#### [AIM OF THE EXERCISE]
Starting at the line that contains "Task: Click the Stop process square icon", transcribe every remaining line of the data below exactly, and omit all pictures.

____

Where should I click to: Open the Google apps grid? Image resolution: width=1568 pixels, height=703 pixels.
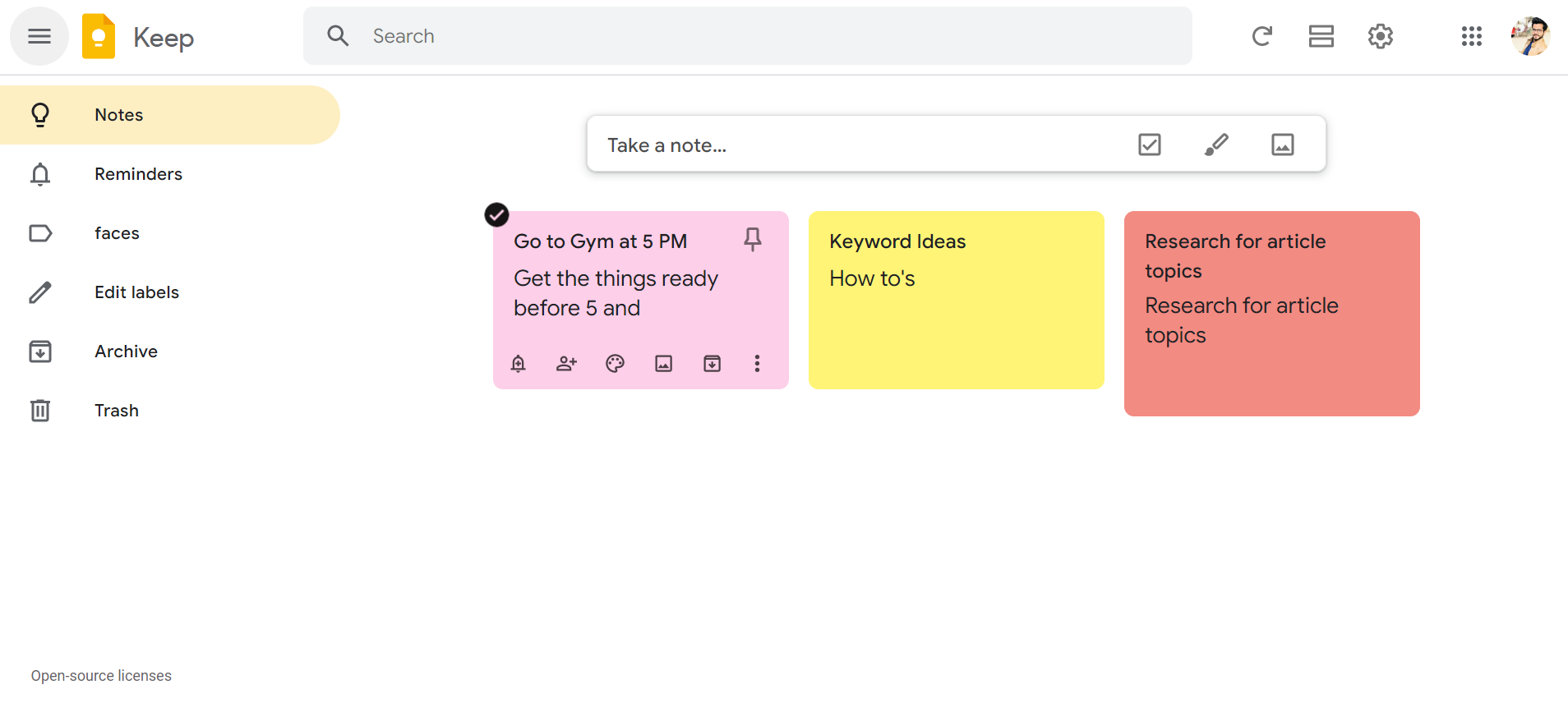click(x=1471, y=36)
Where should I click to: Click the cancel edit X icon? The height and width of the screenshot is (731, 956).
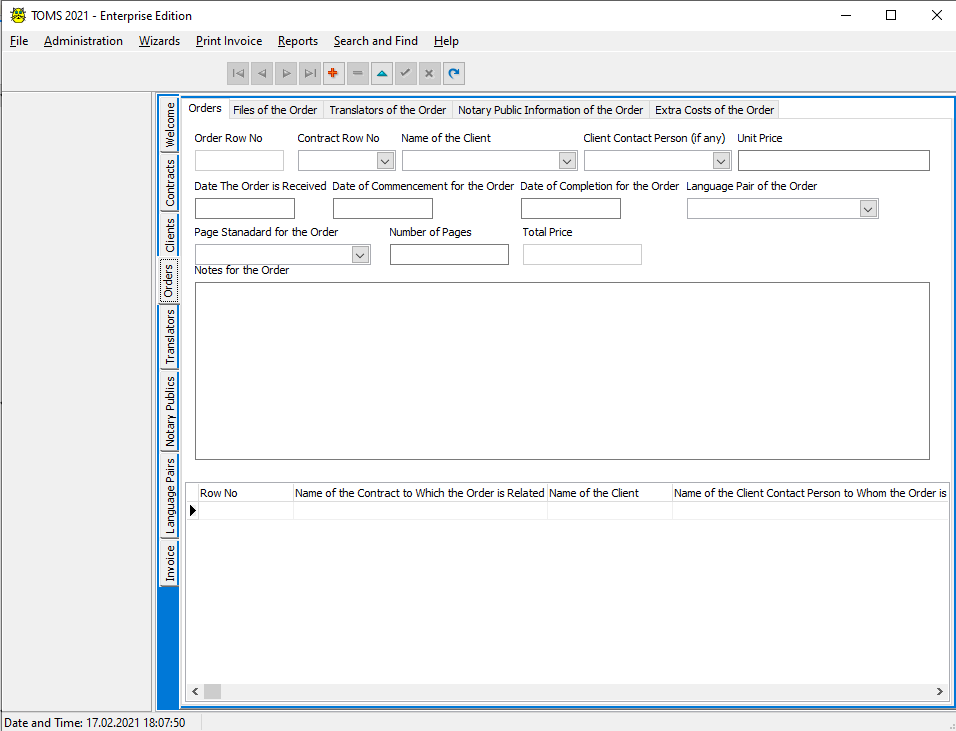429,73
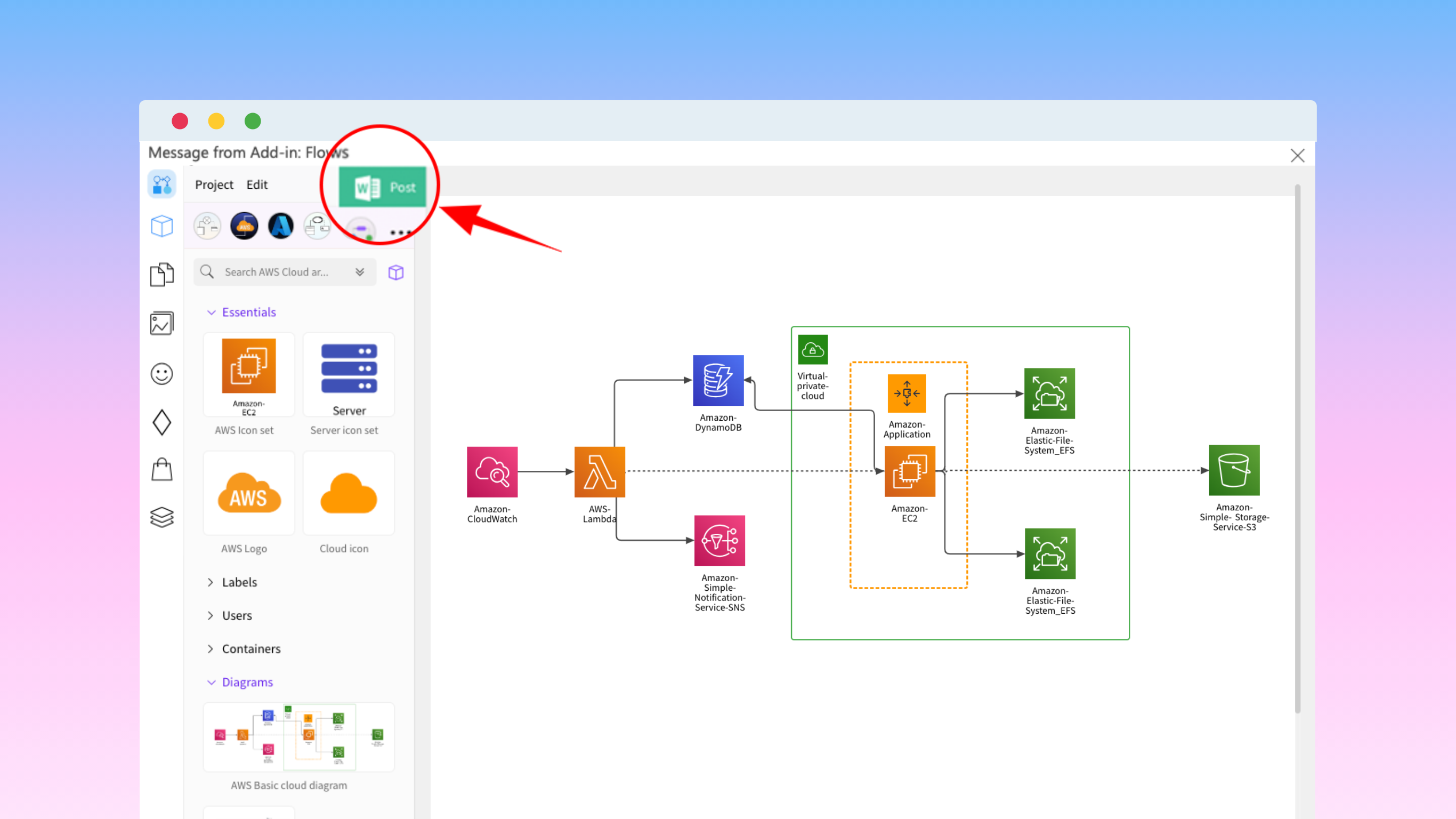Open the shapes library sidebar icon
This screenshot has height=819, width=1456.
point(161,184)
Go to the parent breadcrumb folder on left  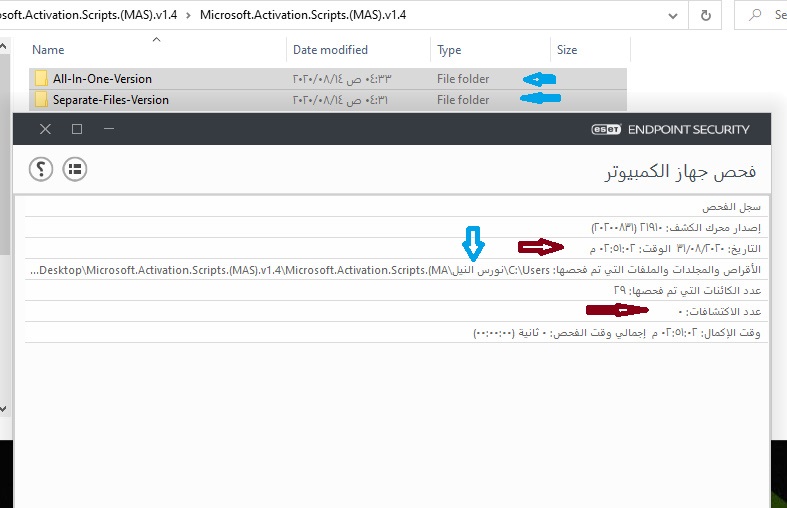[x=88, y=16]
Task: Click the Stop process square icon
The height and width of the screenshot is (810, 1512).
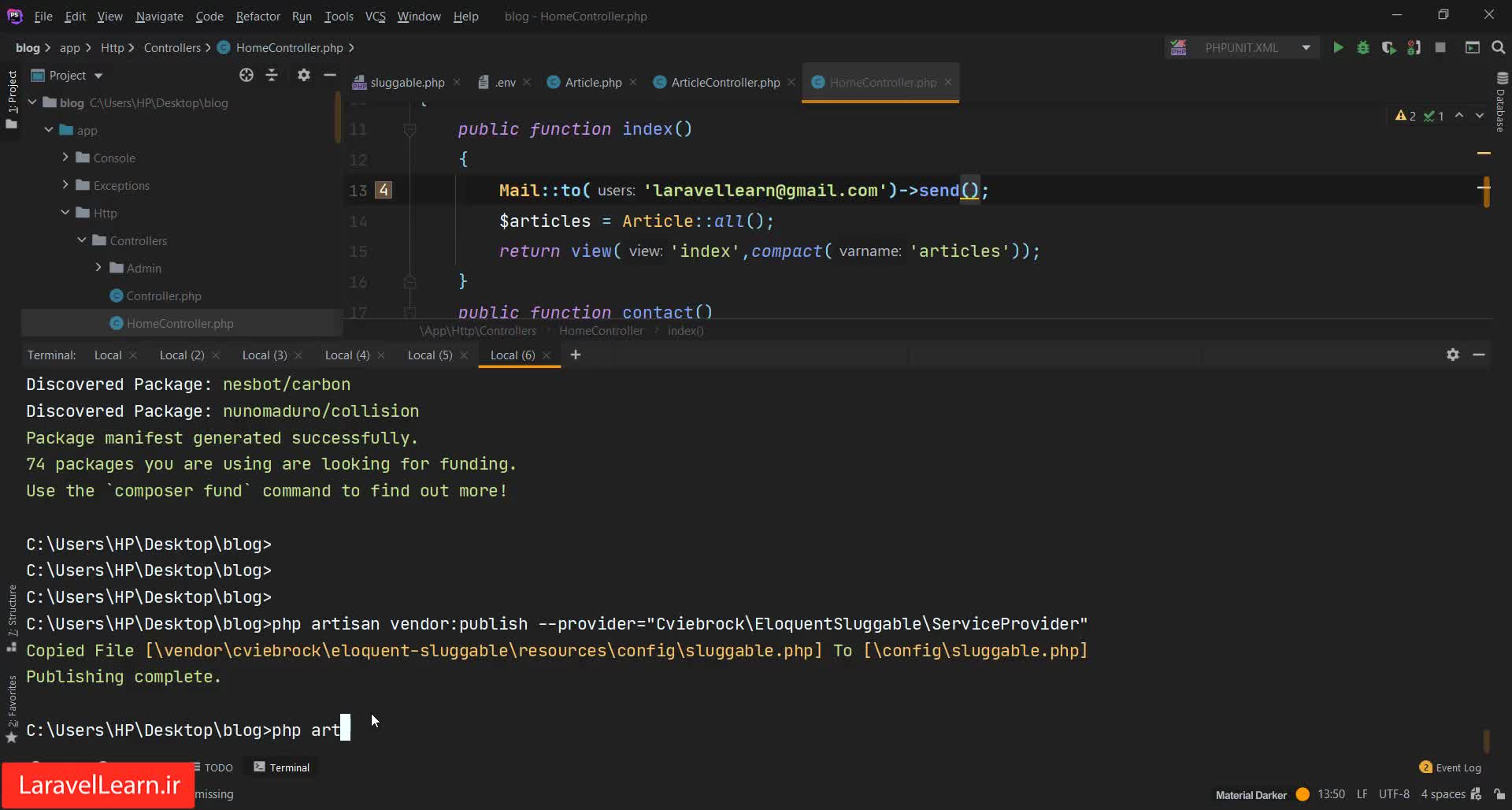Action: pyautogui.click(x=1440, y=48)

____

#### [WRITTEN SOLUTION]
Task: Click the Stop process square icon
The height and width of the screenshot is (810, 1512).
Action: pyautogui.click(x=1440, y=48)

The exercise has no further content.